Texas Rangers – No. 58
- Pitcher
- Born: July 3, 1997 (age 29) Villa La Mata, Dominican Republic
- Bats: RightThrows: Right

MLB debut
- June 10, 2024, for the Oakland Athletics

MLB statistics (through 2025 season)
- Win–loss record: 1–0
- Earned run average: 4.81
- Strikeouts: 61
- Stats at Baseball Reference

Teams
- Oakland Athletics / Athletics (2024–2025);

= Michel Otañez =

Dominican baseball player (born 1997)

Michel Otañez (born July 3, 1997) is a Dominican professional baseball pitcher for the Texas Rangers of Major League Baseball (MLB). He has previously played in MLB for the Athletics. He made his MLB debut in 2024.

==Career==
===New York Mets===
Otañez signed with the New York Mets as an international free agent on July 2, 2016. He made his professional debut that season with the Dominican Summer League Mets. Otañez missed the entirety of the 2017 season after undergoing Tommy John surgery.
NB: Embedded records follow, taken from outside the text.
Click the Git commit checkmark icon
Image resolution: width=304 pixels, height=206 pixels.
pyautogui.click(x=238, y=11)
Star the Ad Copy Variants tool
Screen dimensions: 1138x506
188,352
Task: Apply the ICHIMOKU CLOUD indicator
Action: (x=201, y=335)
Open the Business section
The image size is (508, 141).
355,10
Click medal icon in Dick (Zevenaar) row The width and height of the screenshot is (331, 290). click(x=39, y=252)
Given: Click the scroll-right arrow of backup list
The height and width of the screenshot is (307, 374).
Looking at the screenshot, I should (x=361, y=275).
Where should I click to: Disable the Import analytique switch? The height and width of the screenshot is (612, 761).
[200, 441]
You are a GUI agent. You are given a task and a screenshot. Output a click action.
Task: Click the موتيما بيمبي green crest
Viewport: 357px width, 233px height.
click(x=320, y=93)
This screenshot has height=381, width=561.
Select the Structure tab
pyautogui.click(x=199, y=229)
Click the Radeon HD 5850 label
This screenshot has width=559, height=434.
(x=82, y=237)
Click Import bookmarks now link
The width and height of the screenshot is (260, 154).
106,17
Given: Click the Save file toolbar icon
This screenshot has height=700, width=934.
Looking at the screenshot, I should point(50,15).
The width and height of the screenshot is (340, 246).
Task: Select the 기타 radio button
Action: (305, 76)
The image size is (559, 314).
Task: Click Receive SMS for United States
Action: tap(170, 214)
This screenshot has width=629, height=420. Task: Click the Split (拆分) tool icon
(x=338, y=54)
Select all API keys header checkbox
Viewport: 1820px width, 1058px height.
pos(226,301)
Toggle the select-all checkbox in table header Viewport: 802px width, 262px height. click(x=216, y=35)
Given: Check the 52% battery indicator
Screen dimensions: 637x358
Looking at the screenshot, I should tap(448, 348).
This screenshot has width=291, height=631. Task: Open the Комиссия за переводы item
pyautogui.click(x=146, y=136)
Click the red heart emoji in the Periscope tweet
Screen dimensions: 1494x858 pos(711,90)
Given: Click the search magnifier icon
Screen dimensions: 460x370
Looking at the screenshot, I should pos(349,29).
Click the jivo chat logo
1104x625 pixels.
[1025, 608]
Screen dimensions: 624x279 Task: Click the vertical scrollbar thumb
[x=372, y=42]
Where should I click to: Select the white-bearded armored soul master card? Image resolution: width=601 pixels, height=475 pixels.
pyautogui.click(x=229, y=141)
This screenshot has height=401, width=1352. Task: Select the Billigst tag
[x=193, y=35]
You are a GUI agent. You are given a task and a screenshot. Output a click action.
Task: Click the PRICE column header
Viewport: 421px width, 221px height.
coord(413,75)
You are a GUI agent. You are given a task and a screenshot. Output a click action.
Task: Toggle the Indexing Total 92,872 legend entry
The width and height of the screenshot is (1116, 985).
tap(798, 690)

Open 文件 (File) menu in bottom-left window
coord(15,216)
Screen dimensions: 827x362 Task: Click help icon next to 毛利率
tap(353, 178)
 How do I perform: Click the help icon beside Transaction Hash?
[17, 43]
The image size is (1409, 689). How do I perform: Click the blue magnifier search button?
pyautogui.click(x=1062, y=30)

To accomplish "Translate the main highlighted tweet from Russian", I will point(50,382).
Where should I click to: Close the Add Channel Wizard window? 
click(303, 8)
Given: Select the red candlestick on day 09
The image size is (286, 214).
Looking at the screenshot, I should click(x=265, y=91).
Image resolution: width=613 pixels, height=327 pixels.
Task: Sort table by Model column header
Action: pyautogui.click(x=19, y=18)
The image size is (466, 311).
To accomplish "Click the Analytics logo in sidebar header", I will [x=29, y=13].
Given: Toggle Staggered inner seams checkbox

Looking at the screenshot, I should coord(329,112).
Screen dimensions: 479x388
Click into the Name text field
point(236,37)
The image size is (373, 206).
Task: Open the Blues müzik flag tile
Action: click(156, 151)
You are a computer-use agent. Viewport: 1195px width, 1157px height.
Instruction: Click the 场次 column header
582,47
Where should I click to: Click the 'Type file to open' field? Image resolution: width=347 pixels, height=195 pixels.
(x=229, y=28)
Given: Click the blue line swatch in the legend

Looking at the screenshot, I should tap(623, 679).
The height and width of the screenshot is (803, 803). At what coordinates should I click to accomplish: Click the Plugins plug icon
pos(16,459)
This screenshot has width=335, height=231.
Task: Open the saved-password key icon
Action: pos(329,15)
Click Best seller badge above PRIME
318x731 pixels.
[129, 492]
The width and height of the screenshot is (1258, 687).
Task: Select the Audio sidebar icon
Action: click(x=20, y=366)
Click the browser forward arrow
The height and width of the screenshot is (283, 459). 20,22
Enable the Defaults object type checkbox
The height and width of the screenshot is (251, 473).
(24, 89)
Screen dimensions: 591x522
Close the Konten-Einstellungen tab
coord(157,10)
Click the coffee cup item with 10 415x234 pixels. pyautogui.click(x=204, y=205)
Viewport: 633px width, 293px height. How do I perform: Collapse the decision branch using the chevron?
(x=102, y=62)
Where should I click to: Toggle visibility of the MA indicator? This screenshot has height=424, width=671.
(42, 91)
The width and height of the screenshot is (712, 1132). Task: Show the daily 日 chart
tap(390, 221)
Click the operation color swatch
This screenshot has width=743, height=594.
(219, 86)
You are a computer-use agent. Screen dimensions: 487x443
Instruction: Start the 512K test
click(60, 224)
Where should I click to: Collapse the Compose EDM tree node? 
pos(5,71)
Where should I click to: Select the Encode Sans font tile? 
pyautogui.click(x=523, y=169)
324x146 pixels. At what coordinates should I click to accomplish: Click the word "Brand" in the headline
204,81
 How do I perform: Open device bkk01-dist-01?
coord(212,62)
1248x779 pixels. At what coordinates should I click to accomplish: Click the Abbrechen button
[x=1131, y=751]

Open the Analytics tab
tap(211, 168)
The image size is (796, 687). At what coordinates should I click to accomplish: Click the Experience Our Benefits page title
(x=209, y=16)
Otañez returned from injury in 2018 with the rookie–level Gulf Coast League Mets, posting a 1–6 record and 7.64 ERA with 33 strikeouts across 11 games (7 starts). In 2019, he made 14 starts split between the rookie–level Kingsport Mets and Low–A Brooklyn Cyclones, accumulating a 4–3 record and 3.14 ERA with 70 strikeouts across 63 innings. Otañez did not play in a game in 2020 due to the cancellation of the minor league season because of the COVID-19 pandemic.

Otañez spent 2021 back with Brooklyn, logging a 5.13 ERA with 58 strikeouts in 35 games. He split the 2022 campaign between the Double–A Binghamton Rumble Ponies and Triple–A Syracuse Mets, pitching to a combined 4.84 ERA with 58 strikeouts and 8 saves across 45 appearances. Otañez elected free agency following the season on November 10, 2022.

===Arizona Diamondbacks===
On November 14, 2022, Otañez signed a minor league contract with the Arizona Diamondbacks. In 32 appearances split between the Double–A Amarillo Sod Poodles and Triple–A Reno Aces, he compiled a 6.08 ERA with 61 strikeouts across 37 innings of work. Otañez elected free agency following the season on November 6. On November 14, he re–signed with the Diamondbacks on a new minor league deal, but the contract ultimately fell through.

===Oakland Athletics / Athletics===
On December 9, 2023, Otañez signed a minor league contract with the Oakland Athletics organization. In 22 appearances for the Triple–A Las Vegas Aviators, he recorded a 3.99 ERA with 45 strikeouts across 29 1/3 innings pitched. On June 9, 2024, Otañez was selected to the 40-man roster and promoted to the major leagues for the first time. He made his MLB debut the next day. Otañez made 36 appearances for Oakland during his rookie campaign, compiling a 1–0 record and 3.44 ERA with 55 strikeouts and one save over 34 innings of work.

Otañez pitched in six games for the Athletics in 2025, but struggled to a 13.50 ERA with six strikeouts across 5 1/3 innings pitched.

===Texas Rangers===
On November 5, 2025, Otañez was claimed off waivers by the Texas Rangers. Otañez was optioned to the Triple-A Round Rock Express to begin the 2026 season. After struggling to a 6.15 ERA across 26 1/3 innings, Otañez was designated for assignment by the Rangers on June 13, 2026. He cleared waivers and was sent outright to Round Rock on June 18. On September 18, Otañez's contract was selected by the Rangers.